The NHS - Motion to Take Note

Part of the debate – in the House of Lords at 3:56 pm on 5th July 2018.

Alert me about debates like this

Photo of Lord Colwyn Lord Colwyn Conservative 3:56 pm, 5th July 2018

My Lords, I welcome the debate of the noble Lord, Lord Darzi. I must also declare my 40 years in the NHS and that I am a fellow of the British Dental Association.
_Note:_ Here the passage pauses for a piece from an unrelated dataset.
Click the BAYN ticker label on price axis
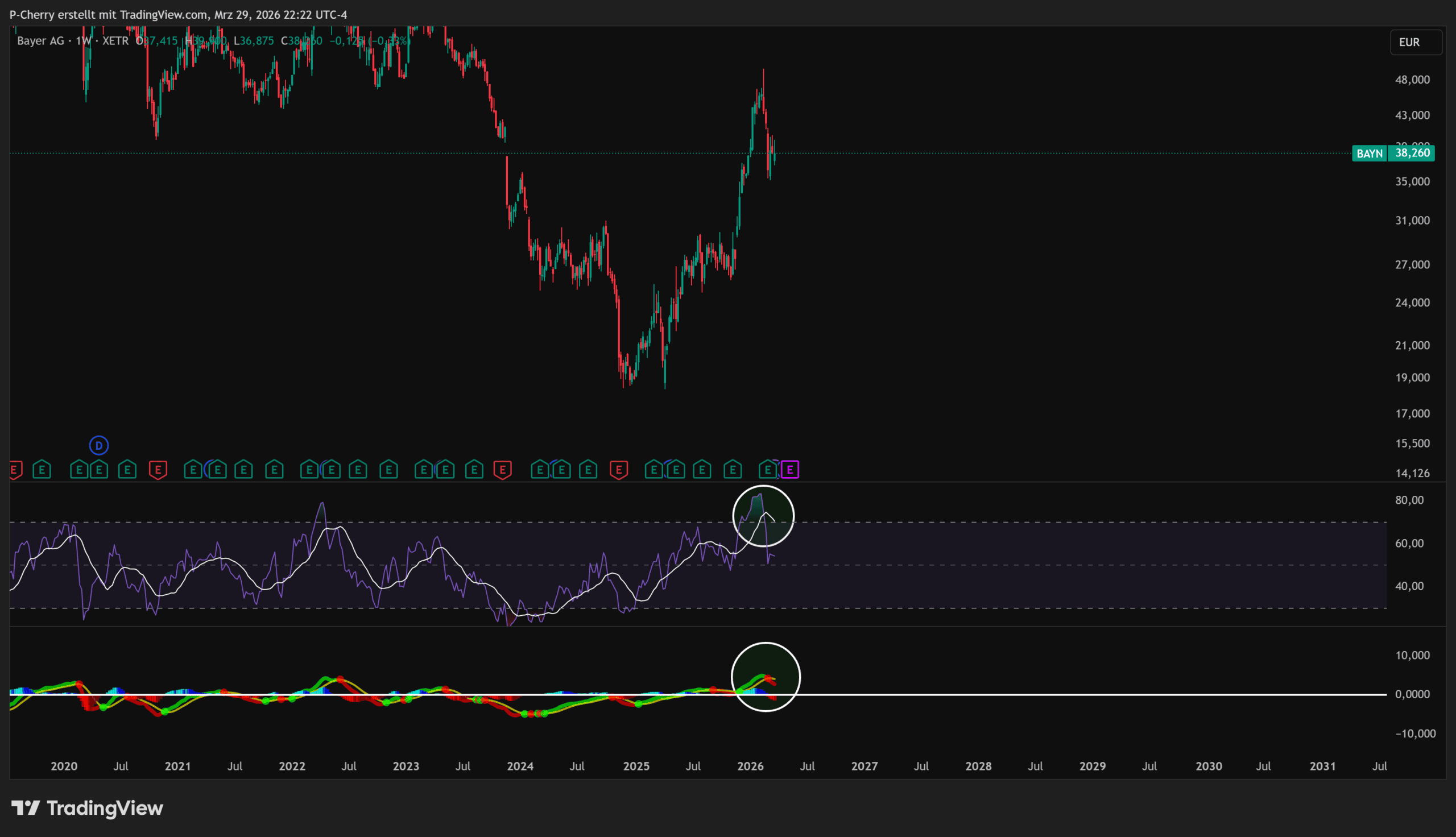Image resolution: width=1456 pixels, height=837 pixels. click(x=1369, y=154)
In 1948, the nation’s dental health was in a worse state than that of defeated and occupied Germany; decay and gum disease were rife and more than three-quarters of the adult population had complete dentures. The creation of the NHS meant that, for the very first time, dental care was free at the point of use and the demand was overwhelming. By late 1948, more than 80% of practising dentists had signed up to work in the NHS and, in the first nine months of its existence, NHS dentists provided over 33 million artificial teeth, performed 4.5 million extractions and put in 4.2 million fillings. By 1951, the NHS started running out of money and so charges for dentures were introduced—the first charges of any kind for NHS treatment. This controversial move caused much debate and led to the resignation of Aneurin Bevan. Charges for other types of dental treatment soon followed and, to this day, dentistry remains the only part of the NHS that is not free at the point of use.
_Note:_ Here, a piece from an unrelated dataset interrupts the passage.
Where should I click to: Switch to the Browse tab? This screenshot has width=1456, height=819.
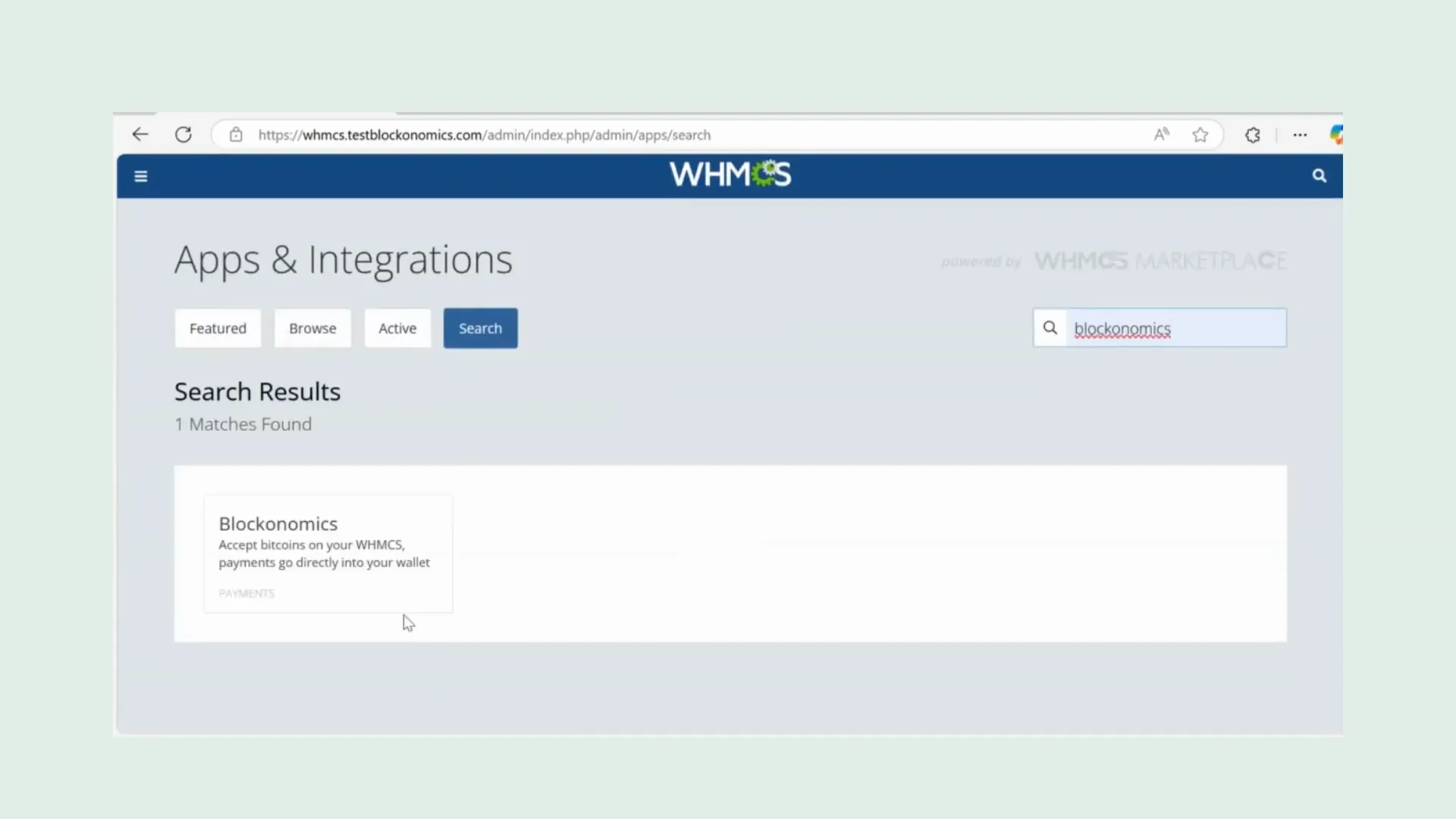tap(312, 328)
NHS dentistry today looks very different from the way it did 70 years ago. Modern technology means that dentistry today is relatively pain free compared with the dentistry of the past. Our nation’s oral health continues to improve and most of us keep at least some of our own teeth past the age of 85. Satisfaction with NHS dentistry is at a record high. Despite an estimated 10 million adults in the UK reporting dental anxiety and 6 million experiencing dental phobia, 85% of patients rate their NHS dental experience as positive.

We cannot, however, afford to be complacent. Although oral health on average is steadily improving for the general population, there are still unacceptable variations in outcomes, depending on where you live. Almost half of five-year-old children living in places such as Pendle, Rochdale or Burnley have tooth decay, but a mere 5% are affected in Waverley or Guildford. Tooth decay remains the leading reason for hospital admissions among young children, despite being almost entirely preventable—a scandal in 21st-century Britain. Increasingly, there are also problems with access to NHS dentistry in many areas. A recent BBC investigation revealed that only 52% of dental practices were able to accept new NHS patients. Almost half of all adults in England—a total of 21 million people—have not seen an NHS dentist for over two years.
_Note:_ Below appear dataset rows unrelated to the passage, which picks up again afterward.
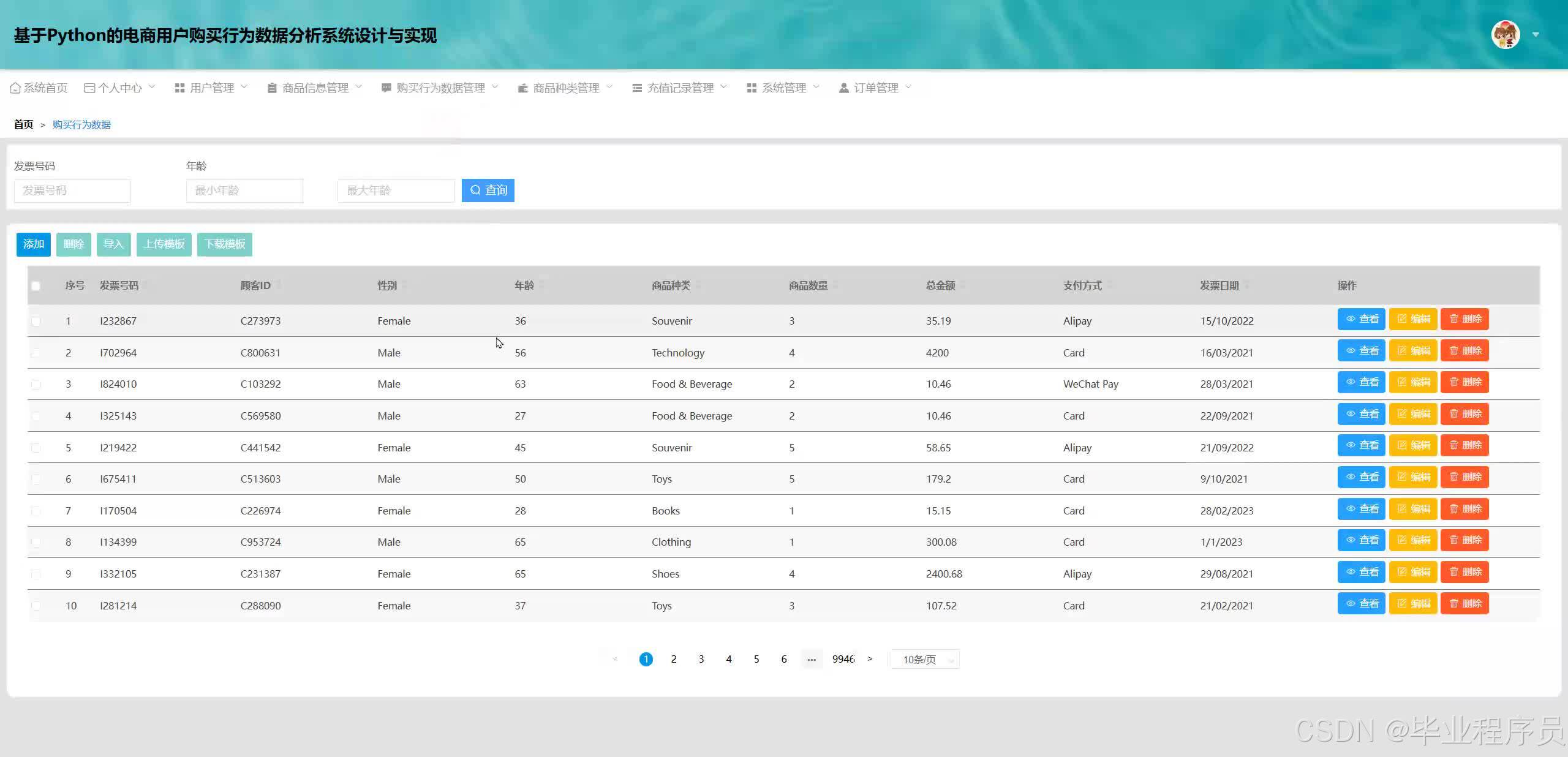Viewport: 1568px width, 757px height.
Task: Toggle the select-all checkbox in table header
Action: (x=36, y=285)
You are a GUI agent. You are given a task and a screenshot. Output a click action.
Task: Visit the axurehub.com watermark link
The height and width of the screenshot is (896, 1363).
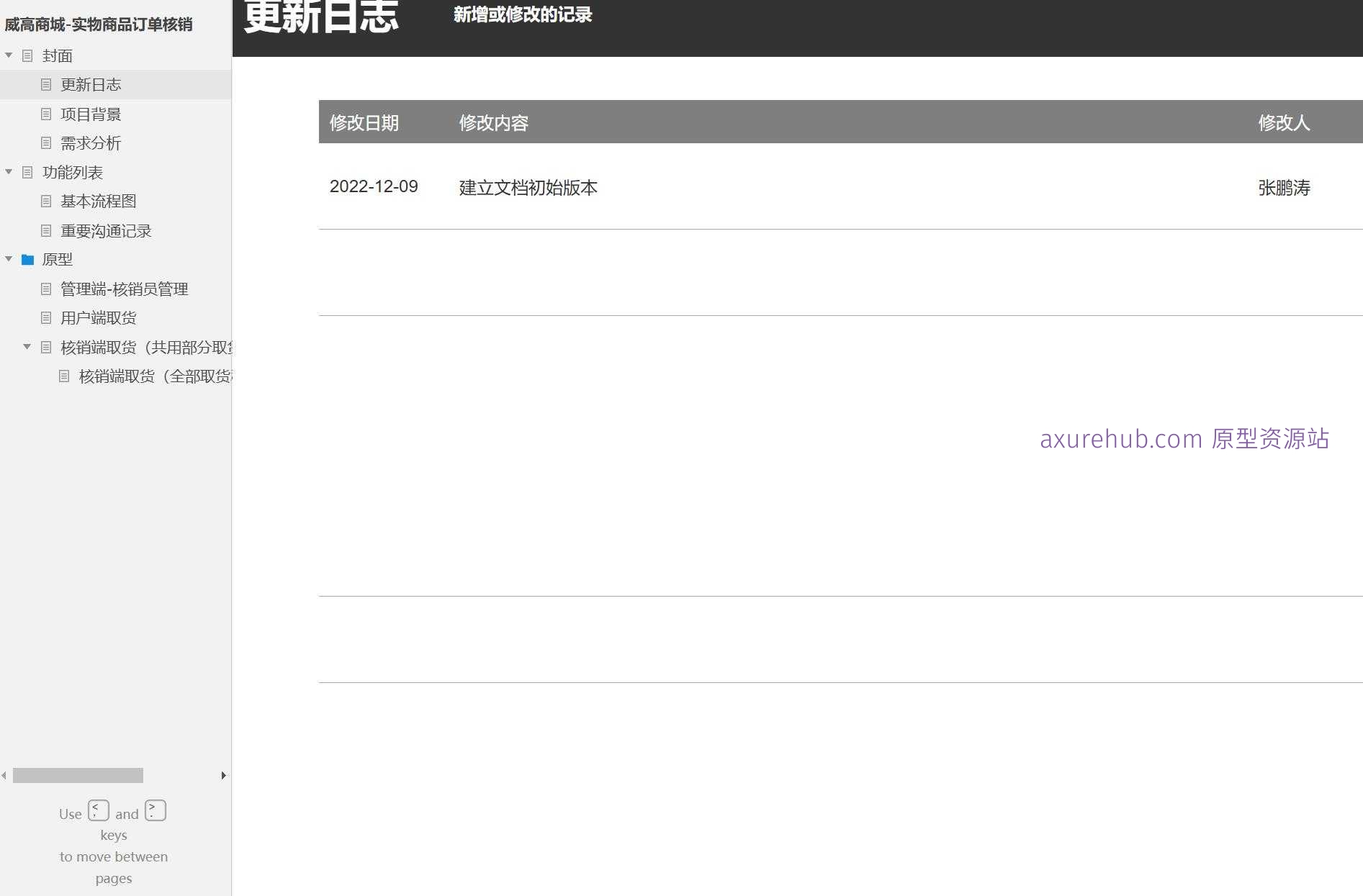coord(1183,439)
The reasons for that can be traced back to two main problems: the lack of funding and a failed dental contract. NHS dentistry has been chronically underfunded in recent years. Nominal spending on dental services per capita fell from £41 in 2013 to £36 in 2017. This drop is even greater if we take into consideration inflation and the rising cost of dental materials. At the same time, patient charges in England have increased at an unprecedented pace—a 5% rise each year for the past three years. Data shows clearly that this fee makes many people delay going to the dentist until the problem has escalated, ultimately requiring more expensive treatment.

The second reason for problems with dental access and rising inequalities in England is the way that dentistry is commissioned. The failed NHS dental contract effectively sets quotas on the number of patients a dentist is able to see on the NHS.